Muhalefet iyi bir oy alırsa AKP genel seçimlere kadar gidemez. En önemlisi anayasa yapma güç ve kudretini bulamaz.
Cumhur ittifakı kazanırsa, iktidar o hızla kafasındaki anayasayı yapar, milli devleti tarihe gömer. Çözüm sürecinde, Öcalan'la en çok anayasadaki vatandaşlık ve değiştirilmesi teklif edilmeyecek maddelerin konuşulduğunu hatırlayın. O süreç yarım kalmış, CB Erdoğan'ın ifadesiyle buzdolabına konulmuştu. Buzdolabına konulan bir şey orada kalması için değildir, zamanı, şartları oluşunca oradan çıkarılır.
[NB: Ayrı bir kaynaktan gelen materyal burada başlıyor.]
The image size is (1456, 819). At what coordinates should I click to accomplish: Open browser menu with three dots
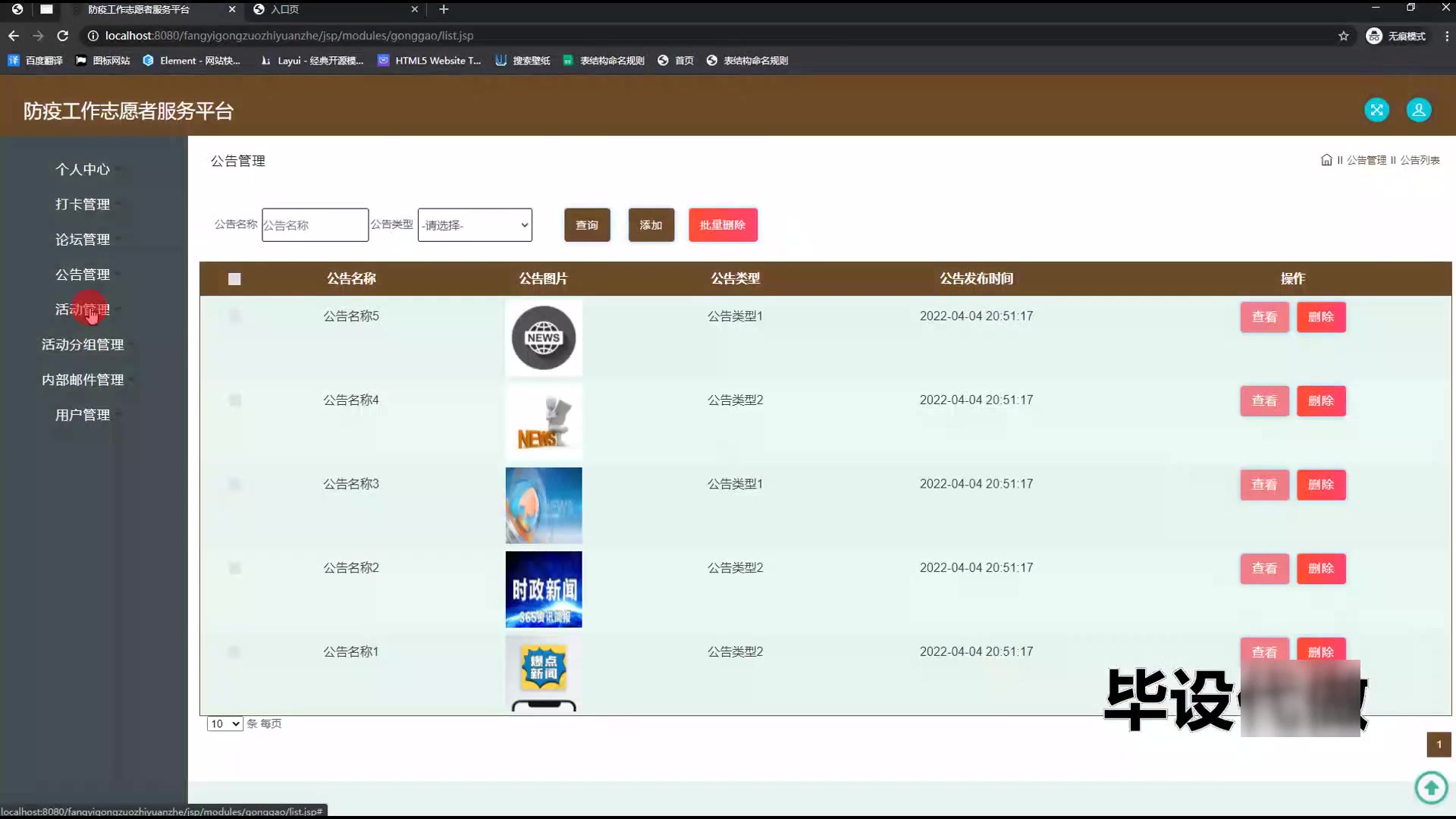pos(1446,36)
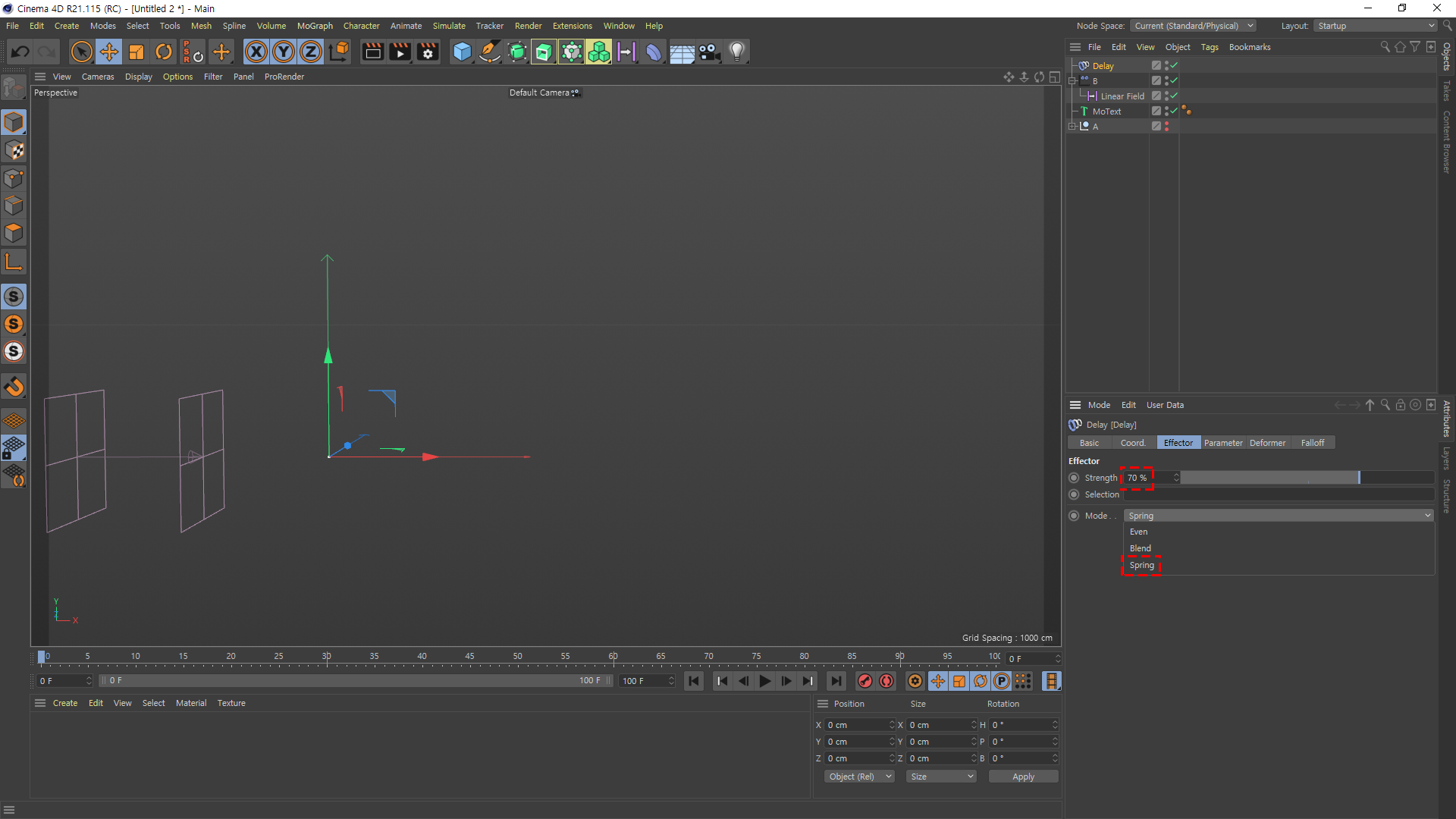
Task: Add a Cube primitive object
Action: 462,52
Siyasal İslamcılarla etnik bölücülerin devletin yapısı ile ilgili birçok konuda aynı noktada buluştuğunu unutmayalım. Fark hedefte değil, yöntemde. İki taraf da -milli/ulus devlete karşı, iki taraf da Türklükten rahatsız. Onun için anayasadan Türklüğü çıkarmak istiyorlar. Çıkarsa ne olur? ülke bir kabileler devletine döner.
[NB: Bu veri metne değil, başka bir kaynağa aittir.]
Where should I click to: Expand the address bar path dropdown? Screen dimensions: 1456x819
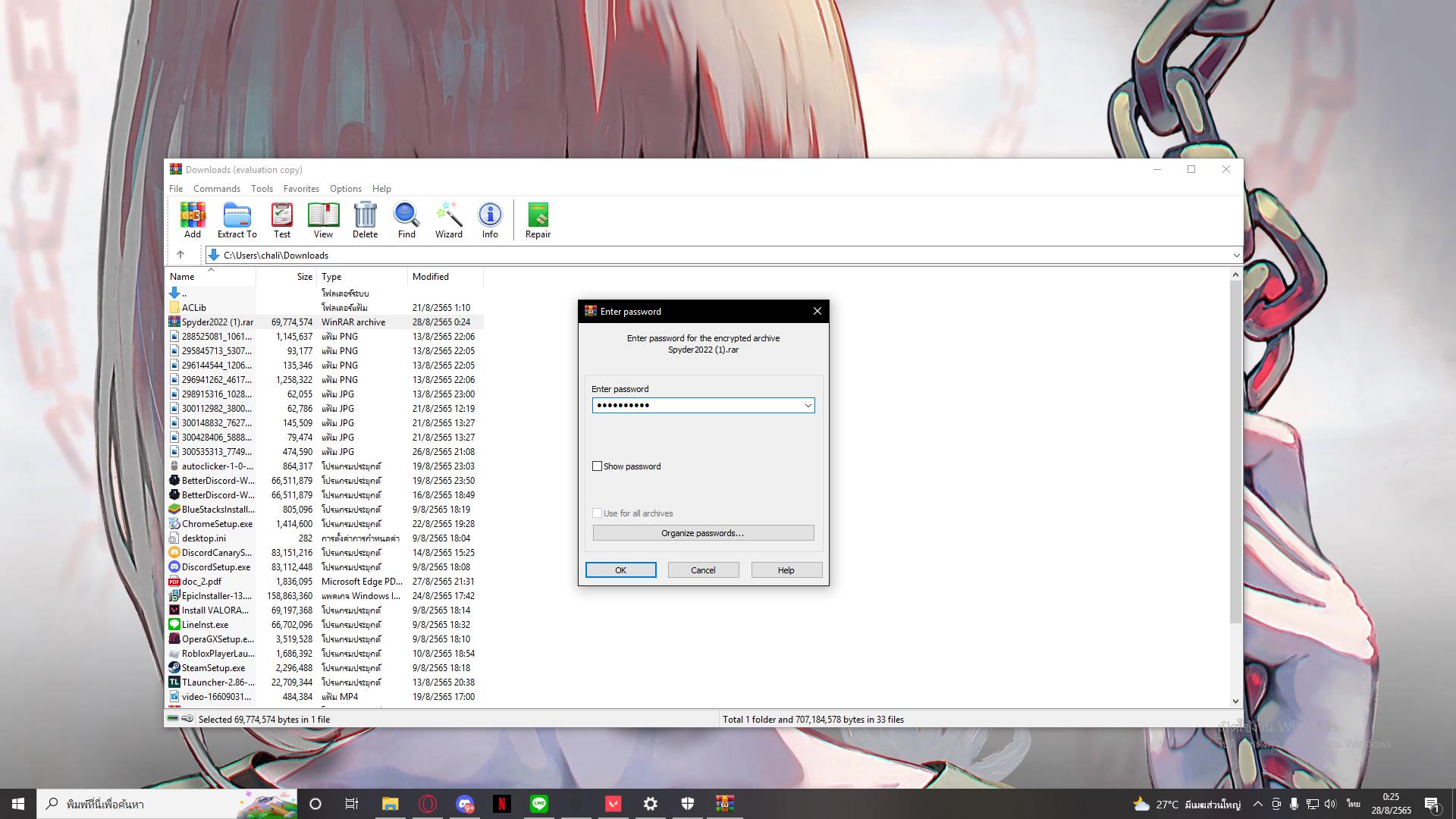(1235, 256)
Gazeteler, birkaç gün öncesine kadar AKP ile DEM'in görüştüğünü yazdılar. Görüşmeler kapalı kapılar ardında olduğu için masada ne ve nelerin olduğunu bilmiyoruz. DEM'le aşık atan sadece AKP değil, CHP’nin de şu veya bu şekilde iş birliği yaptığını söyleyebiliriz. Nitekim, CHP'nin Esenyurt adayı Ahmet Özer, DEM ve Öcalan çizgisinde bir isim. İmralı tutanaklarında Öcalan'a bağlılığını gösteren ifadeler var. Bu kişi kazanırsa, DEM İstanbul'da belediye sahibi olacak. Diğer belediyelerde meclis listelerine konulan DEM'lileri ise hiç saymıyorum.
Yanlış ve vaatçi politikalarla bölücü siyaset ülkede giderek kilit durumuna getirildi. AKP ile CHP'nin DEM'lileri kapma yarışı etnik siyaseti büyütmekten başka işe yaramadı. Terör örgütleri ve uzantıları meşrulaştırıldıkça büyürler. Partilerin bu iş birliği yarışı, her seferinde askerin dize getirdiği PKK'ya oksijen olarak dönüyor. Bitecek olanı her seferinde yeniden dirilten, umutlarını tazeleyen budur.
Bu seçimin önemi işte buradan geliyor. Milliyetçilik, milli devletin ideolojisi, milliyetçiler sigortasıdır. Bir yerde milli devlet tasfiye edilecekse önce milliyetçilik etkisizleştirilir. Milliyetçiler üzerinden milli direnç kırılır. Milliyetçilerin sustuğu yerde her türlü değişimin yolu açılır. Bugün o yolda çok mesafe alındı. MHP Liderinin bütün iddialarından istifa edip, Erdoğan'a" devam et "çağrısı yapması alınan mesafenin göstergesidir. İktidarın kimi uygulamaları etnik ayrımcılığa duyulan tepkiyi bile ikinci plana itti. “AKP gitsin de ne olursa olsun” düşüncesi, iktidar karşıtlığının bazı çevrelerde DEM karşıtlığını geçtiğini gösteriyor. CHP adayları kazanırsa işte iktidara karşı yükselen bu karşıtlık ve hoşnutsuzluktan kazanacak. Lakin önemli olan milliyetçilerin kazanmasıdır. Devlet ve milleti yaşatmanın yolu, milliyetçiliği güçlendirmektir. Seçim bir fırsattır, doğru olan, orada burada kapı kulu olmaktansa kendi evimizde-efendi olmaktır.